* _Description of the task_
Check each line of the entries for "will" and report the ones that have it.

------ Given information ------

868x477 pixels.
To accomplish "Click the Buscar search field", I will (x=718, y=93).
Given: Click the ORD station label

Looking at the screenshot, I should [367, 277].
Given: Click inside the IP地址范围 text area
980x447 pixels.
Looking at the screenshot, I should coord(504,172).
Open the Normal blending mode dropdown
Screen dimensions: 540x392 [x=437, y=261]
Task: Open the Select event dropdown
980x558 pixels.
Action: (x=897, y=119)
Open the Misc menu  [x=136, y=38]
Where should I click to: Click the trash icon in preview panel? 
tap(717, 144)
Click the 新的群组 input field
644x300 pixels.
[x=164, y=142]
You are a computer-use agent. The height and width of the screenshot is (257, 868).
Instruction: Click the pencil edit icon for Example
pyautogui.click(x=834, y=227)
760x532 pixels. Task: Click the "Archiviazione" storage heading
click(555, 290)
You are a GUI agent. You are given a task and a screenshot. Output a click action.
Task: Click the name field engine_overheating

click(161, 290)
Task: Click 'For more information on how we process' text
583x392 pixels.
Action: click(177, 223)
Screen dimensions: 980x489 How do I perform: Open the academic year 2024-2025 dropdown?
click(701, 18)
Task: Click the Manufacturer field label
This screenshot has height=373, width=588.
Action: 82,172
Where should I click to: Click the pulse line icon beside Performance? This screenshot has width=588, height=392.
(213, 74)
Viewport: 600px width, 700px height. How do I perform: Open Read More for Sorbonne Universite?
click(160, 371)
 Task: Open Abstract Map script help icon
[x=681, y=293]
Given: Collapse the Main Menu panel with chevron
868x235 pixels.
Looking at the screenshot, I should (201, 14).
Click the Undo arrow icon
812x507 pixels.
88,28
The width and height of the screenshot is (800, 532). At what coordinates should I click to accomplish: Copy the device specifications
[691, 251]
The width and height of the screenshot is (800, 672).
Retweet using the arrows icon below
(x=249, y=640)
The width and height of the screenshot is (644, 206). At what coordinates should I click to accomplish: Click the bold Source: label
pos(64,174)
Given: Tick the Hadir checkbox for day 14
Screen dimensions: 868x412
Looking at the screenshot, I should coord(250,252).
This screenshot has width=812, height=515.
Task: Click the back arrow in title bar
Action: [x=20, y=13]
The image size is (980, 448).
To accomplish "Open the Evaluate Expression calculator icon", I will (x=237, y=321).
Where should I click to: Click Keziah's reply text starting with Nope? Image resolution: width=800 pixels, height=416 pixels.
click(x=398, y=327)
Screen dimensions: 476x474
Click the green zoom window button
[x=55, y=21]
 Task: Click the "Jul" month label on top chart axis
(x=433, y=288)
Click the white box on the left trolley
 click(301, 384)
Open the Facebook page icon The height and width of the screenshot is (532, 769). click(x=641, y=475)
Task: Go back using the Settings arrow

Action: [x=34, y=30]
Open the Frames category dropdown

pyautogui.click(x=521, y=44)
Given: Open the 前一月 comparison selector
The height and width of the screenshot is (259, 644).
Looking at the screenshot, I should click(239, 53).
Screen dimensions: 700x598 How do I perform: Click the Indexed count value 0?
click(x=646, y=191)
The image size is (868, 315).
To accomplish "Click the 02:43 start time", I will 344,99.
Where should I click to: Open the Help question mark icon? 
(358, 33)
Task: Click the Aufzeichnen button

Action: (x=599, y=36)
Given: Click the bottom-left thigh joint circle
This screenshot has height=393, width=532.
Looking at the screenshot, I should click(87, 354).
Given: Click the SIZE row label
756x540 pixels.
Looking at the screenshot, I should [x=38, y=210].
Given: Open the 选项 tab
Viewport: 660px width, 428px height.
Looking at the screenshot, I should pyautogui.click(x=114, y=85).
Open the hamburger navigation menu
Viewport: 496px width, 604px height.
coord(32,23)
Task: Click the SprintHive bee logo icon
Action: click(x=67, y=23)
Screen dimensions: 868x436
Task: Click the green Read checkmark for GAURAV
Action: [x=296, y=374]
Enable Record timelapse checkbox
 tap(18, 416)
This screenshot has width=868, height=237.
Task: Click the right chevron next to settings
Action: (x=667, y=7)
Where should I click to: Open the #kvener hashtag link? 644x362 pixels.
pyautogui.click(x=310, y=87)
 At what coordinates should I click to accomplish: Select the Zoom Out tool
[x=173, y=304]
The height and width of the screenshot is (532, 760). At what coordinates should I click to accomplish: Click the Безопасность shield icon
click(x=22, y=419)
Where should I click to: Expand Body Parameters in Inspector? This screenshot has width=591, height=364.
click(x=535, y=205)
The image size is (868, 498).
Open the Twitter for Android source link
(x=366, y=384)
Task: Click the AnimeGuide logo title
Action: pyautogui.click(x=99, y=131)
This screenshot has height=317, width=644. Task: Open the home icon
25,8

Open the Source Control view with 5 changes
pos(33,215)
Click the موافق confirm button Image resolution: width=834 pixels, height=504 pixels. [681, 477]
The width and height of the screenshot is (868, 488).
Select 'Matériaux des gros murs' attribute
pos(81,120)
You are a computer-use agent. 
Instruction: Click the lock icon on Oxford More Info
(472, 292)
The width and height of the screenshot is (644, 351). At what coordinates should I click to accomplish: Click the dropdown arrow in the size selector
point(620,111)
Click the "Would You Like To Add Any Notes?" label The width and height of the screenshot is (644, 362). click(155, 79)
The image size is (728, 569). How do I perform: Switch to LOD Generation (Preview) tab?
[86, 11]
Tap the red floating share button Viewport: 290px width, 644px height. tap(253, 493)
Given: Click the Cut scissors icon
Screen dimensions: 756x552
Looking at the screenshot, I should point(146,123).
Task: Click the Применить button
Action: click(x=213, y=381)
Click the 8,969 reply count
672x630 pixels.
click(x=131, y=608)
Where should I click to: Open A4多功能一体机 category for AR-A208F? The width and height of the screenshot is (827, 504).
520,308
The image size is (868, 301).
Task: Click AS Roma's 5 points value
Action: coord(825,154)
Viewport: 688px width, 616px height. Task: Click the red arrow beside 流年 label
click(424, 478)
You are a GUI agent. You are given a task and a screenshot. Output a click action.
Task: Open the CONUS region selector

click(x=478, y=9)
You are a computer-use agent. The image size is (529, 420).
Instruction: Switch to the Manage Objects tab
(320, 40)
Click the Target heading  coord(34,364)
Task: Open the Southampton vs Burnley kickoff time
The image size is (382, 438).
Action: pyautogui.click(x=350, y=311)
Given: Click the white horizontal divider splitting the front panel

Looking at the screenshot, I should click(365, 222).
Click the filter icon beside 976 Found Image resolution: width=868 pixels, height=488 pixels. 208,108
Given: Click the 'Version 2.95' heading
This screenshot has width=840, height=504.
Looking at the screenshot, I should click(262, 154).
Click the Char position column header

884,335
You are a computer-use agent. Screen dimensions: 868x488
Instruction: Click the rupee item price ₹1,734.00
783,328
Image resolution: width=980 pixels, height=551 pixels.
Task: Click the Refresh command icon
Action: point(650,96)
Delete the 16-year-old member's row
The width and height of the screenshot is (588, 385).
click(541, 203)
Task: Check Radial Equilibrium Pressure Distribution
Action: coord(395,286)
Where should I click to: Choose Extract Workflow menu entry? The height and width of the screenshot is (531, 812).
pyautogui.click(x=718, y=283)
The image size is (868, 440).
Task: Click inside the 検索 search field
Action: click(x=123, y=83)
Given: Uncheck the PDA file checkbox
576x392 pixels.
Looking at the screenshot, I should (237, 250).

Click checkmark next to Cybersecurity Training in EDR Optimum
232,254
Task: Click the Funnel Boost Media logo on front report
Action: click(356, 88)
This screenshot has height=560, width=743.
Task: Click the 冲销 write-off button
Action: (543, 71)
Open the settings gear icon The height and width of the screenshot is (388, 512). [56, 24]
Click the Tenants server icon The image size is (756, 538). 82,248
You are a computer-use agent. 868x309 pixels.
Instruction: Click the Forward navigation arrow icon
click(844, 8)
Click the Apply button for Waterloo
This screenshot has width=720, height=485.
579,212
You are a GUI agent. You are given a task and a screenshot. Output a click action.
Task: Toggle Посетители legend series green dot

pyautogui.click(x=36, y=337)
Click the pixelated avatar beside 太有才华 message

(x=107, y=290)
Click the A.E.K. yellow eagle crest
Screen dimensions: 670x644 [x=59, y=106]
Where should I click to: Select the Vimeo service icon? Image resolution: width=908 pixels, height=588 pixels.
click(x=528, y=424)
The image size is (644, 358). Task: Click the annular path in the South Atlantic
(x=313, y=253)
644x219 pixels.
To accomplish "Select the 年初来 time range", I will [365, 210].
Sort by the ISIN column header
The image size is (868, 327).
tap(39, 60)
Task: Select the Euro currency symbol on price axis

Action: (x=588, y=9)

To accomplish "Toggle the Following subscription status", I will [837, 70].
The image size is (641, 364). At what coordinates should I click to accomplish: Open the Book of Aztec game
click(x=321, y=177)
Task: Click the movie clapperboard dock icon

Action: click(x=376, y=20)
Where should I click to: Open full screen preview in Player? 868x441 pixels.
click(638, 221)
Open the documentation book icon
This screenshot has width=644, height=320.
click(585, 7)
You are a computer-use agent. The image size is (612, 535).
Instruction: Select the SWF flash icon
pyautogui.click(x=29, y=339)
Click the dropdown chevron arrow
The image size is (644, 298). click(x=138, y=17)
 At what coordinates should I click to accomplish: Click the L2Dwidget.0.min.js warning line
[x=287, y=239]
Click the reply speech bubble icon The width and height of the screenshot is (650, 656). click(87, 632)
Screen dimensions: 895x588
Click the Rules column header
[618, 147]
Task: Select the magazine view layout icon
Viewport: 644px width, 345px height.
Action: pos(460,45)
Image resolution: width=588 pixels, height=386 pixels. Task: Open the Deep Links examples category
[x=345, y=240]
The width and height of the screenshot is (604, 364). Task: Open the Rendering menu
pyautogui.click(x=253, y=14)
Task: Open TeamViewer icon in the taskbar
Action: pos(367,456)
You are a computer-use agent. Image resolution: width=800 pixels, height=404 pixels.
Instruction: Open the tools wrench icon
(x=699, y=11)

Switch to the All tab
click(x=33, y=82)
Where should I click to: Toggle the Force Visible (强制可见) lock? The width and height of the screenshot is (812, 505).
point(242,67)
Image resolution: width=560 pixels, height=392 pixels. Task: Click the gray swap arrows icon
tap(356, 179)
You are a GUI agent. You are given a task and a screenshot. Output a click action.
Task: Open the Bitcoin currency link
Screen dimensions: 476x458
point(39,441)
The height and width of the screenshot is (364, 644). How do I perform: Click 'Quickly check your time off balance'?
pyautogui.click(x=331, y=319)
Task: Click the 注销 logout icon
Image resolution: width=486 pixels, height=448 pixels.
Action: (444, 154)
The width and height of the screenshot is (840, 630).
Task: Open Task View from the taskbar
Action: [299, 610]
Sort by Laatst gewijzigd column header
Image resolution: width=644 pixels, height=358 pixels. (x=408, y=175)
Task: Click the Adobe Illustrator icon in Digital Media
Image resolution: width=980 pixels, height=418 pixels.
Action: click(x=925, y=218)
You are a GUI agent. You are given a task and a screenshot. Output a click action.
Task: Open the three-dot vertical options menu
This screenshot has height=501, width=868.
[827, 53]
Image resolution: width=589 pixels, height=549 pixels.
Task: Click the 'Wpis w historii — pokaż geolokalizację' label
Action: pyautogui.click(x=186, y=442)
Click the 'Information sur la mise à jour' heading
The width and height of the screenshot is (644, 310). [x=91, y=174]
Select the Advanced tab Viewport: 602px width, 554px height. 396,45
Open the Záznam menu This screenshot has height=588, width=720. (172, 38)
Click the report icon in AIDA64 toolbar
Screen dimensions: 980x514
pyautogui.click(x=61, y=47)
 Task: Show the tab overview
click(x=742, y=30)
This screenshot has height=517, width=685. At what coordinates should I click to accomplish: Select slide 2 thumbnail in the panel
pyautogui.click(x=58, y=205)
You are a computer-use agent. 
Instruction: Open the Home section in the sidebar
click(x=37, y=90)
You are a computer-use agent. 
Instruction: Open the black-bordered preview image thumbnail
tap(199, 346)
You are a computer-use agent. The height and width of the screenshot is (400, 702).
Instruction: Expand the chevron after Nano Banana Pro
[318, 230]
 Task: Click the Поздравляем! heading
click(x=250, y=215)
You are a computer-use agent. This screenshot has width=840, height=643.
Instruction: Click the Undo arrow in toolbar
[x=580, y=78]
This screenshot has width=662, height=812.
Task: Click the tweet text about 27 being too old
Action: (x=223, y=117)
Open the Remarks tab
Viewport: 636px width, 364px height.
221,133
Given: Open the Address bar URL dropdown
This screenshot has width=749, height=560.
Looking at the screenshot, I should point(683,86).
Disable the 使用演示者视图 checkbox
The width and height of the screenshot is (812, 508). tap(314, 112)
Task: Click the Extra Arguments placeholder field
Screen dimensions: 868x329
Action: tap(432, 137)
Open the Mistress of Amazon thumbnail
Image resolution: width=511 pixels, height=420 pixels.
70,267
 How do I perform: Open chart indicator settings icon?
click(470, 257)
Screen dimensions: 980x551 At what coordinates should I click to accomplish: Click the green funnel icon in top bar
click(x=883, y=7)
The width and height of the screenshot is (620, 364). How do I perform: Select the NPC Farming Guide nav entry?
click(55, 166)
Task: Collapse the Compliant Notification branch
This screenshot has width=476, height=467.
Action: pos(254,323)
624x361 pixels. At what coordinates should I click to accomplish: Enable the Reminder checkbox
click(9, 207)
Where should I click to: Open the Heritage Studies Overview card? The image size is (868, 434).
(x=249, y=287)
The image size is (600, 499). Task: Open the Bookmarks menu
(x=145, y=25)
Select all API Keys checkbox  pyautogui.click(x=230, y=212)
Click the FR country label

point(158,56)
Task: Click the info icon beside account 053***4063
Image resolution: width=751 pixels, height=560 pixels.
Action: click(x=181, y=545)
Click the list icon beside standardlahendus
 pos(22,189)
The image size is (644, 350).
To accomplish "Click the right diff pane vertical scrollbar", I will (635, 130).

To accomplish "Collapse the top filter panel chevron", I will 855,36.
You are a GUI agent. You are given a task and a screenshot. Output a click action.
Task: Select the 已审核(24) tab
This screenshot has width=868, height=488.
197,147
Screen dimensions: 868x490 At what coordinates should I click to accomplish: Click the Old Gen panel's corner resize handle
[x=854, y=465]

------

* _Task response_
To accomplish "Click the Buscar search field", I will (x=718, y=93).
To accomplish "Open the Evaluate Expression calculator icon", I will (x=237, y=321).
To accomplish "Click the 02:43 start time", I will 344,99.
To accomplish "Select the 年初来 time range", I will [365, 210].
To accomplish "Toggle the Following subscription status", I will [837, 70].
To accomplish "Click the right diff pane vertical scrollbar", I will (635, 130).
To accomplish "Collapse the top filter panel chevron", I will 855,36.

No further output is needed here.